START RECORDS FOR THIS EXERCISE

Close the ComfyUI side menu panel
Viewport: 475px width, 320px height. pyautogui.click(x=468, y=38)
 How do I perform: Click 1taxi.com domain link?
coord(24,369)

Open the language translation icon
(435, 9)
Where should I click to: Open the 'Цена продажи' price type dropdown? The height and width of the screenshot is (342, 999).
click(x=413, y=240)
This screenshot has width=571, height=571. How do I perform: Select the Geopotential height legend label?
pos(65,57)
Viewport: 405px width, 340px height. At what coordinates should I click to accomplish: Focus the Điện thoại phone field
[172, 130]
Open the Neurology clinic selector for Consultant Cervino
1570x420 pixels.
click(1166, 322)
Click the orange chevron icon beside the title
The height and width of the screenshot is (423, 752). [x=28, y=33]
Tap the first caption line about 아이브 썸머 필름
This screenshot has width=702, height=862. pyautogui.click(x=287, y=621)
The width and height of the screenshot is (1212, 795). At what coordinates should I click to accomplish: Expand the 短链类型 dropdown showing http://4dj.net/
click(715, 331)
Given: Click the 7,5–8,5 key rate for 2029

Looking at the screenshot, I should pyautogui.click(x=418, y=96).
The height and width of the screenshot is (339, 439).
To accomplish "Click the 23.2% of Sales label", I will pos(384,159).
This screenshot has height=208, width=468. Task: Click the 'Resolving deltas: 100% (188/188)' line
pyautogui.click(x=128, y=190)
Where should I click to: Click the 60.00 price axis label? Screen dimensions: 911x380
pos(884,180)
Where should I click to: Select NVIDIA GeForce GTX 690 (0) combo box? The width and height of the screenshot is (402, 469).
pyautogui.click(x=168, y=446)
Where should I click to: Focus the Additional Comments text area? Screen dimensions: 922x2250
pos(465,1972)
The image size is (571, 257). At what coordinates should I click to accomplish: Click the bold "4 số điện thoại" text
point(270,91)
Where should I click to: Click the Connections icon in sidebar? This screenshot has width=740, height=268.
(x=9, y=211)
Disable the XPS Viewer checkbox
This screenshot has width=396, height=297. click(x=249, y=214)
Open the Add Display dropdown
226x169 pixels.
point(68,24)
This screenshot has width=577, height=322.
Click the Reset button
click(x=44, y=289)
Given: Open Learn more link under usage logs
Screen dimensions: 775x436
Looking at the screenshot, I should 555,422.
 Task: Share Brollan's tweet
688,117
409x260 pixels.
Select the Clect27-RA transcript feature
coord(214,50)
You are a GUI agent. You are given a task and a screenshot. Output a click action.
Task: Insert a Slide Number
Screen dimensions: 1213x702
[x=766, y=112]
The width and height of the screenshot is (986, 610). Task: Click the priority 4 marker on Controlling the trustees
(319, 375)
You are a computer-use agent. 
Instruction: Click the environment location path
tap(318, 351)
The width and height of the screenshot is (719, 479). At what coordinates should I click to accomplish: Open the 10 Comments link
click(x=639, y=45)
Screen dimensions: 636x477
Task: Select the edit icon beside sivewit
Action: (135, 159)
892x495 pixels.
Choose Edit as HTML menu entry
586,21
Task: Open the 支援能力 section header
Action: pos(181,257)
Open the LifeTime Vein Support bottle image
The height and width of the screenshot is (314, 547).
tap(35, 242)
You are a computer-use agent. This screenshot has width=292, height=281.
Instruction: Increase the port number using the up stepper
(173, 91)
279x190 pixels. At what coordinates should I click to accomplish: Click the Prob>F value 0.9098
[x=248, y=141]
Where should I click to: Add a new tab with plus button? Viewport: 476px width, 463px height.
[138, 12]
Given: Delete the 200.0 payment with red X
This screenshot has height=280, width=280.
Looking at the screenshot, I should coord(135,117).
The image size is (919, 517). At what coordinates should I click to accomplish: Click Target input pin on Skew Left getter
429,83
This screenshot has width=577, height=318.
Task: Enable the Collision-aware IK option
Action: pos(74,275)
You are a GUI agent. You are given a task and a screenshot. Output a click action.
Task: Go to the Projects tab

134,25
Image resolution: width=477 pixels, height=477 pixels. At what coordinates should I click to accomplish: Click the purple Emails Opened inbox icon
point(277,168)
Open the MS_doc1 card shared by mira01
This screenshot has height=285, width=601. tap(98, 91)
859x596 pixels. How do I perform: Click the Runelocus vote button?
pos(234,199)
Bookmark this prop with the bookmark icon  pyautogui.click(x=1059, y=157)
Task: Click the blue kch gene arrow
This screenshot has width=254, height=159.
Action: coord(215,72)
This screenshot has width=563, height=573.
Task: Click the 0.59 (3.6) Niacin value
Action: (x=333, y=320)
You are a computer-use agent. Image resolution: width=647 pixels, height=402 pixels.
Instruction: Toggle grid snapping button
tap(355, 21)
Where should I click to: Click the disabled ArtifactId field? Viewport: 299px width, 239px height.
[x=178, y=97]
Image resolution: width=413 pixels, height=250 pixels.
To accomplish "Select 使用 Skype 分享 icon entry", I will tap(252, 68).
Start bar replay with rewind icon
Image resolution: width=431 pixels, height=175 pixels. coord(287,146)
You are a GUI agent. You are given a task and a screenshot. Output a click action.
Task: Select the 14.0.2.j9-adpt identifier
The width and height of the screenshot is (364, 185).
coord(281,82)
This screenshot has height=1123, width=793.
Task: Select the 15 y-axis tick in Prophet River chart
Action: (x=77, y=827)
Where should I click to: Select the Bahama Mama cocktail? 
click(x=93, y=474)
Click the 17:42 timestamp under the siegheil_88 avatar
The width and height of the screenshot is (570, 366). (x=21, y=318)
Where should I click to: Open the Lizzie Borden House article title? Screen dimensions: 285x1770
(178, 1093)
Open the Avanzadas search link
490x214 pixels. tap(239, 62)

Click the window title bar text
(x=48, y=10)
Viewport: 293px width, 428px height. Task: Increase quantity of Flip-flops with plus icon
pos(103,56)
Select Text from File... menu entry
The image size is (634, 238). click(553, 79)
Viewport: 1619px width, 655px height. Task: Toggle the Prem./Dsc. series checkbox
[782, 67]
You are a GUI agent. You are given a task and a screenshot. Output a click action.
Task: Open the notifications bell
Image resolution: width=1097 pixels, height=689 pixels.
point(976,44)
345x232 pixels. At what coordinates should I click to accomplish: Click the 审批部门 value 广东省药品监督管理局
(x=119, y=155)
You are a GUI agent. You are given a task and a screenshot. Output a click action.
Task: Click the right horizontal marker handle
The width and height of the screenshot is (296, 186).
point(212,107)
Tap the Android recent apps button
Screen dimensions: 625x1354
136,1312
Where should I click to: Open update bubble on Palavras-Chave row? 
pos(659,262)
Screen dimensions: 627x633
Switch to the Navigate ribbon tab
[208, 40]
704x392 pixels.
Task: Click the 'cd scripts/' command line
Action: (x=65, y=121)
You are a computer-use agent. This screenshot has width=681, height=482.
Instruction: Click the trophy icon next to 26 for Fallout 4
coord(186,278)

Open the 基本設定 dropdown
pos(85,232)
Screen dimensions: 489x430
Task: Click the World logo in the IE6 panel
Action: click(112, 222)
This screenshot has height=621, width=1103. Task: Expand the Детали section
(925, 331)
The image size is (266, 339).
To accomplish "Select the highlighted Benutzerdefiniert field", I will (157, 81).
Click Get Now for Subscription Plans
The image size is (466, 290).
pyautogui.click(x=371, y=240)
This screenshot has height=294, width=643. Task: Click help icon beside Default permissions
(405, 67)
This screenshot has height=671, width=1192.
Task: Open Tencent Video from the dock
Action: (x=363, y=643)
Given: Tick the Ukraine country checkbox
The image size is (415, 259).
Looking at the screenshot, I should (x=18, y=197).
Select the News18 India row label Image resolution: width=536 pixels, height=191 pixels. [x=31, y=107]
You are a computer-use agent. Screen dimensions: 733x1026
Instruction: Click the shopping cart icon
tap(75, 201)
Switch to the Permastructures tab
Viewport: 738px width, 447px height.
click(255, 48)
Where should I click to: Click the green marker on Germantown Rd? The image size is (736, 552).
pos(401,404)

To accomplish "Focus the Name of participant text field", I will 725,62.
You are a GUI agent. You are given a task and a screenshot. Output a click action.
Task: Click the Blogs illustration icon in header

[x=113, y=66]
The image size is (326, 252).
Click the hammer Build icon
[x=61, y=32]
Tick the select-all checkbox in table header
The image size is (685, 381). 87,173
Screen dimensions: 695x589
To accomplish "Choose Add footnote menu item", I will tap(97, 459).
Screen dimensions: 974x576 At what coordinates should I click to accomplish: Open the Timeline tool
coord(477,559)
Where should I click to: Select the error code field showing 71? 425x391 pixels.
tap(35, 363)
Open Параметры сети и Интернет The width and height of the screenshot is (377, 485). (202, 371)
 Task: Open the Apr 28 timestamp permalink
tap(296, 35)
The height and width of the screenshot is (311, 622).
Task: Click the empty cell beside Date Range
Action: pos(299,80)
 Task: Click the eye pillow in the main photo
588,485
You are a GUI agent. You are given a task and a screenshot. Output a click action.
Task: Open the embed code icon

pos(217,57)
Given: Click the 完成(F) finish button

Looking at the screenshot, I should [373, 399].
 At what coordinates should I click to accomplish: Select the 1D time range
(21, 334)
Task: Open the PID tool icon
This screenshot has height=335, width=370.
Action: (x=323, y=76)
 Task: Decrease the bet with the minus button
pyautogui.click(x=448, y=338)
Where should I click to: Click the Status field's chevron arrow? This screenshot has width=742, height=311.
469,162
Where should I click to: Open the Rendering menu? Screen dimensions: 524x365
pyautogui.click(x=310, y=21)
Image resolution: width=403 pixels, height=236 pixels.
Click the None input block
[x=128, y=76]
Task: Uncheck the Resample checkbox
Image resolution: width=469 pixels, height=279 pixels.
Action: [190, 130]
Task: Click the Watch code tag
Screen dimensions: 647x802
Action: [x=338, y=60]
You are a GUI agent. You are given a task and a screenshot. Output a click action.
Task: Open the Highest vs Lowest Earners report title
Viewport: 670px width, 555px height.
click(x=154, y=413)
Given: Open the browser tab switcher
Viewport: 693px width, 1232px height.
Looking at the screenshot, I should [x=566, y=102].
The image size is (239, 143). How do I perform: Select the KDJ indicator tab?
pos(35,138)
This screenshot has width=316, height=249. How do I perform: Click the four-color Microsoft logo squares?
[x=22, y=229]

END RECORDS FOR THIS EXERCISE

→ **WORK INSTRUCTION**: Every line of the listing that includes the word "computer" must be copied.

→ **YOUR SOLUTION**:
You are a computer-use agent. 
You are a computer-use agent. This screenshot has width=292, height=281.
You are a computer-use agent. Image resolution: width=647 pixels, height=402 pixels.
You are a computer-use agent. This screenshot has width=681, height=482.
You are a computer-use agent. Screen dimensions: 733x1026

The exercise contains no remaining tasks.